Photo : Eric Hochard.
Quelles sont les personnes ou les opportunités qui vous ont aidé. A l’inverse, un évènement vous a-t-il freiné ?
Au collège, ayant épuisé tous mes tours, j’ai laissé tomber la magie. C’est 15 ans plus tard qu’une rencontre a été déterminante. J’ai eu la chance de croiser un magicien, au cours d’une soirée événementielle, qui m’a donné le numéro de téléphone de Didier Laurini. Il était à l’époque le président du CAMP, le club de magie de Poitiers. C’est lui qui m’a donné toutes les clés. Au club, j’ai sympathisé avec Frantz Réjasse et Maurice Douda. Nous avons passé des soirées entières à faire de la magie et à discuter. C’est Frantz qui m’a aidé à créer mon spectacle Mentalisme Musical. Sans lui, je ne pense pas que j’y serais parvenu.
Photo : Sylvia Vasseur.
Dans quelles conditions travaillez-vous ?

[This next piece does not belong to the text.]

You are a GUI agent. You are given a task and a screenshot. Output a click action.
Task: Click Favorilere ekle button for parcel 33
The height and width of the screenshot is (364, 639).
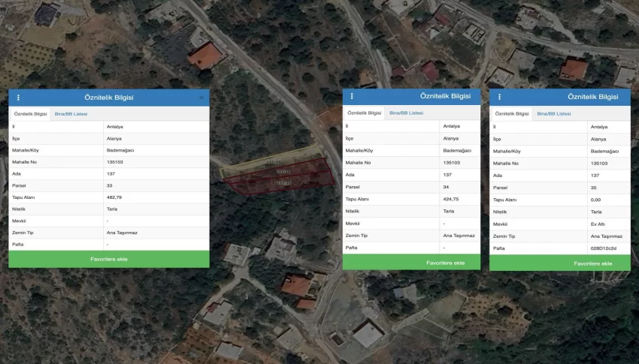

Je fais le métier, au sens large du terme. Comme je suis également musicien, je suis amené à jouer dans toutes les situations possibles. J’ai commencé à l’âge de 16 ans, en faisant danser les gens. C’est ce qui m’a permis de prendre confiance en moi. J’ai pu progresser techniquement, mais également me confronter à l’animation et à l’échange avec le public. J’ai ensuite navigué dans les festivals de jazz, les arts de la rue, les théâtres, les studios d’enregistrement, les soirées événementielles.
En tant que magicien de close-up, je fréquente plutôt les restaurants, les châteaux et les salles des fêtes. Quand à mon spectacle Mentalisme Musical, il me permet de jouer dans les théâtres, et ça c’est un véritable aboutissement. Les gens paient pour venir te voir. Ça change tout. L’écoute des spectateurs est tout autre. J’ai même eu la chance de jouer trois fois au Festival Off d’Avignon. Cet hiver, je serai au Théâtre des Beaux-Arts à Bordeaux.
Quelles sont les prestations de magiciens ou d’artistes qui vous ont marqué ?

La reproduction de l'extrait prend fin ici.